#### Your goal:
Every single line below has to be printed once more, exactly.

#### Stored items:

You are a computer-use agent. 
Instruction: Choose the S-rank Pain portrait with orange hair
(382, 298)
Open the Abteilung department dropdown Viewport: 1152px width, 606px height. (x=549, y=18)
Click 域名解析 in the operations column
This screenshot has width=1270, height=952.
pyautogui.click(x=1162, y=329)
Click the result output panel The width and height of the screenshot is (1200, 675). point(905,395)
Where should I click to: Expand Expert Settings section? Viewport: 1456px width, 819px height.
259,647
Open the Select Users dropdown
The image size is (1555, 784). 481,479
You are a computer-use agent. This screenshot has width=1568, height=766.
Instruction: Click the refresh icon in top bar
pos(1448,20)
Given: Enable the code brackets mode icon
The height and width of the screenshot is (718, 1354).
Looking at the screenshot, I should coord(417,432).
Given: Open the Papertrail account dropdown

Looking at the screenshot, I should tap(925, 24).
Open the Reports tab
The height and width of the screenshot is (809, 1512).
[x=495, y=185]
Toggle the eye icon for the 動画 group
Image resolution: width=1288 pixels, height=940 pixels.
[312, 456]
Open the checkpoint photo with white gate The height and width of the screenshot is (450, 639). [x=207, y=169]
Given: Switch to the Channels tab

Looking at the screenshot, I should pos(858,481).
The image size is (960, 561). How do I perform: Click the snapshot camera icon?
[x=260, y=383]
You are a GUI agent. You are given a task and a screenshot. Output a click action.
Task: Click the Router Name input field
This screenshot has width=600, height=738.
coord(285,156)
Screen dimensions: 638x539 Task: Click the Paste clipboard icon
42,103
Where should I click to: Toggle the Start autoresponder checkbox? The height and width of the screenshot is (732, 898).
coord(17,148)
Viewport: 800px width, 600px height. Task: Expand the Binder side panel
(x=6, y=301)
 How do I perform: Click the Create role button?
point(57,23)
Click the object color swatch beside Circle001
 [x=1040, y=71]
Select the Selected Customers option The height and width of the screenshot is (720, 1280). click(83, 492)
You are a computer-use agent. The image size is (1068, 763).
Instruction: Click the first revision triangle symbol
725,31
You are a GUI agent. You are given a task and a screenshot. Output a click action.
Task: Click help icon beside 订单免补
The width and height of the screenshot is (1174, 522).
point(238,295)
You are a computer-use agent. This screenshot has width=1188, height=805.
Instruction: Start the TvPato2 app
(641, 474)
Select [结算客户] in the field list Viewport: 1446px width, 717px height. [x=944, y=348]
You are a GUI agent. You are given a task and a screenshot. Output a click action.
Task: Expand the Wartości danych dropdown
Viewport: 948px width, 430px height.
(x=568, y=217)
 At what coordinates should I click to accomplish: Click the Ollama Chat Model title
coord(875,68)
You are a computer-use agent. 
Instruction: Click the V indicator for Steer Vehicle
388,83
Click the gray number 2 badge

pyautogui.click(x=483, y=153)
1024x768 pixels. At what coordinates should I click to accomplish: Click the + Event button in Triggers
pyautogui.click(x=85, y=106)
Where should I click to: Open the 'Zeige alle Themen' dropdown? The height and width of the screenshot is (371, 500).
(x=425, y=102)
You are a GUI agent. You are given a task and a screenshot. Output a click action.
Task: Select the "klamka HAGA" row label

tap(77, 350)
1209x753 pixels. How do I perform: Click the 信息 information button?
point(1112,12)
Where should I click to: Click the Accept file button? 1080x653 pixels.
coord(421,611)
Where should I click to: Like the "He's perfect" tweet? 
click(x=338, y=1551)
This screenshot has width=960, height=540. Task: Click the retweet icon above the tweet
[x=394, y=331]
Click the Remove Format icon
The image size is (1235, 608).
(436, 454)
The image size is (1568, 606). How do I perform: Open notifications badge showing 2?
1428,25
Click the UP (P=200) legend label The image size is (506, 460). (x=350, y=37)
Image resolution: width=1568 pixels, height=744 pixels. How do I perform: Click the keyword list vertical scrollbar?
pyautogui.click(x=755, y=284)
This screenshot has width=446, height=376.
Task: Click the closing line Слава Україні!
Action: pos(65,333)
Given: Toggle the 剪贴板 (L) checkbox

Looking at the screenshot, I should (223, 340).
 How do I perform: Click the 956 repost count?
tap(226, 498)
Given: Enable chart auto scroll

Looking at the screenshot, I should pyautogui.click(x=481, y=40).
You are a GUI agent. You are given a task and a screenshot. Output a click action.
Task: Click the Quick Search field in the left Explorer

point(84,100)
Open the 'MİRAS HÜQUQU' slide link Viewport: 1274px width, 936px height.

#### Solved exercise:
You are a computer-use agent. 
Instruction: Choose the S-rank Pain portrait with orange hair
(382, 298)
Open the Abteilung department dropdown Viewport: 1152px width, 606px height. (x=549, y=18)
Click 域名解析 in the operations column
This screenshot has width=1270, height=952.
pyautogui.click(x=1162, y=329)
Click the result output panel The width and height of the screenshot is (1200, 675). point(905,395)
Where should I click to: Expand Expert Settings section? Viewport: 1456px width, 819px height.
259,647
Open the Select Users dropdown
The image size is (1555, 784). 481,479
You are a computer-use agent. This screenshot has width=1568, height=766.
Instruction: Click the refresh icon in top bar
pos(1448,20)
Given: Enable the code brackets mode icon
The height and width of the screenshot is (718, 1354).
Looking at the screenshot, I should coord(417,432).
Given: Open the Papertrail account dropdown

Looking at the screenshot, I should tap(925, 24).
Open the Reports tab
The height and width of the screenshot is (809, 1512).
[x=495, y=185]
Toggle the eye icon for the 動画 group
Image resolution: width=1288 pixels, height=940 pixels.
[312, 456]
Open the checkpoint photo with white gate The height and width of the screenshot is (450, 639). [x=207, y=169]
Given: Switch to the Channels tab

Looking at the screenshot, I should pos(858,481).
The image size is (960, 561). How do I perform: Click the snapshot camera icon?
[x=260, y=383]
You are a GUI agent. You are given a task and a screenshot. Output a click action.
Task: Click the Router Name input field
This screenshot has width=600, height=738.
coord(285,156)
Screen dimensions: 638x539 Task: Click the Paste clipboard icon
42,103
Where should I click to: Toggle the Start autoresponder checkbox? The height and width of the screenshot is (732, 898).
coord(17,148)
Viewport: 800px width, 600px height. Task: Expand the Binder side panel
(x=6, y=301)
 How do I perform: Click the Create role button?
point(57,23)
Click the object color swatch beside Circle001
 [x=1040, y=71]
Select the Selected Customers option The height and width of the screenshot is (720, 1280). click(83, 492)
You are a computer-use agent. The image size is (1068, 763).
Instruction: Click the first revision triangle symbol
725,31
You are a GUI agent. You are given a task and a screenshot. Output a click action.
Task: Click help icon beside 订单免补
The width and height of the screenshot is (1174, 522).
point(238,295)
You are a computer-use agent. This screenshot has width=1188, height=805.
Instruction: Start the TvPato2 app
(641, 474)
Select [结算客户] in the field list Viewport: 1446px width, 717px height. [x=944, y=348]
You are a GUI agent. You are given a task and a screenshot. Output a click action.
Task: Expand the Wartości danych dropdown
Viewport: 948px width, 430px height.
(x=568, y=217)
 At what coordinates should I click to accomplish: Click the Ollama Chat Model title
coord(875,68)
You are a computer-use agent. 
Instruction: Click the V indicator for Steer Vehicle
388,83
Click the gray number 2 badge

pyautogui.click(x=483, y=153)
1024x768 pixels. At what coordinates should I click to accomplish: Click the + Event button in Triggers
pyautogui.click(x=85, y=106)
Where should I click to: Open the 'Zeige alle Themen' dropdown? The height and width of the screenshot is (371, 500).
(x=425, y=102)
You are a GUI agent. You are given a task and a screenshot. Output a click action.
Task: Select the "klamka HAGA" row label

tap(77, 350)
1209x753 pixels. How do I perform: Click the 信息 information button?
point(1112,12)
Where should I click to: Click the Accept file button? 1080x653 pixels.
coord(421,611)
Where should I click to: Like the "He's perfect" tweet? 
click(x=338, y=1551)
This screenshot has width=960, height=540. Task: Click the retweet icon above the tweet
[x=394, y=331]
Click the Remove Format icon
The image size is (1235, 608).
(436, 454)
The image size is (1568, 606). How do I perform: Open notifications badge showing 2?
1428,25
Click the UP (P=200) legend label The image size is (506, 460). (x=350, y=37)
Image resolution: width=1568 pixels, height=744 pixels. How do I perform: Click the keyword list vertical scrollbar?
pyautogui.click(x=755, y=284)
This screenshot has width=446, height=376.
Task: Click the closing line Слава Україні!
Action: pos(65,333)
Given: Toggle the 剪贴板 (L) checkbox

Looking at the screenshot, I should (223, 340).
 How do I perform: Click the 956 repost count?
tap(226, 498)
Given: Enable chart auto scroll

Looking at the screenshot, I should pyautogui.click(x=481, y=40).
You are a GUI agent. You are given a task and a screenshot. Output a click action.
Task: Click the Quick Search field in the left Explorer

point(84,100)
Open the 'MİRAS HÜQUQU' slide link Viewport: 1274px width, 936px height.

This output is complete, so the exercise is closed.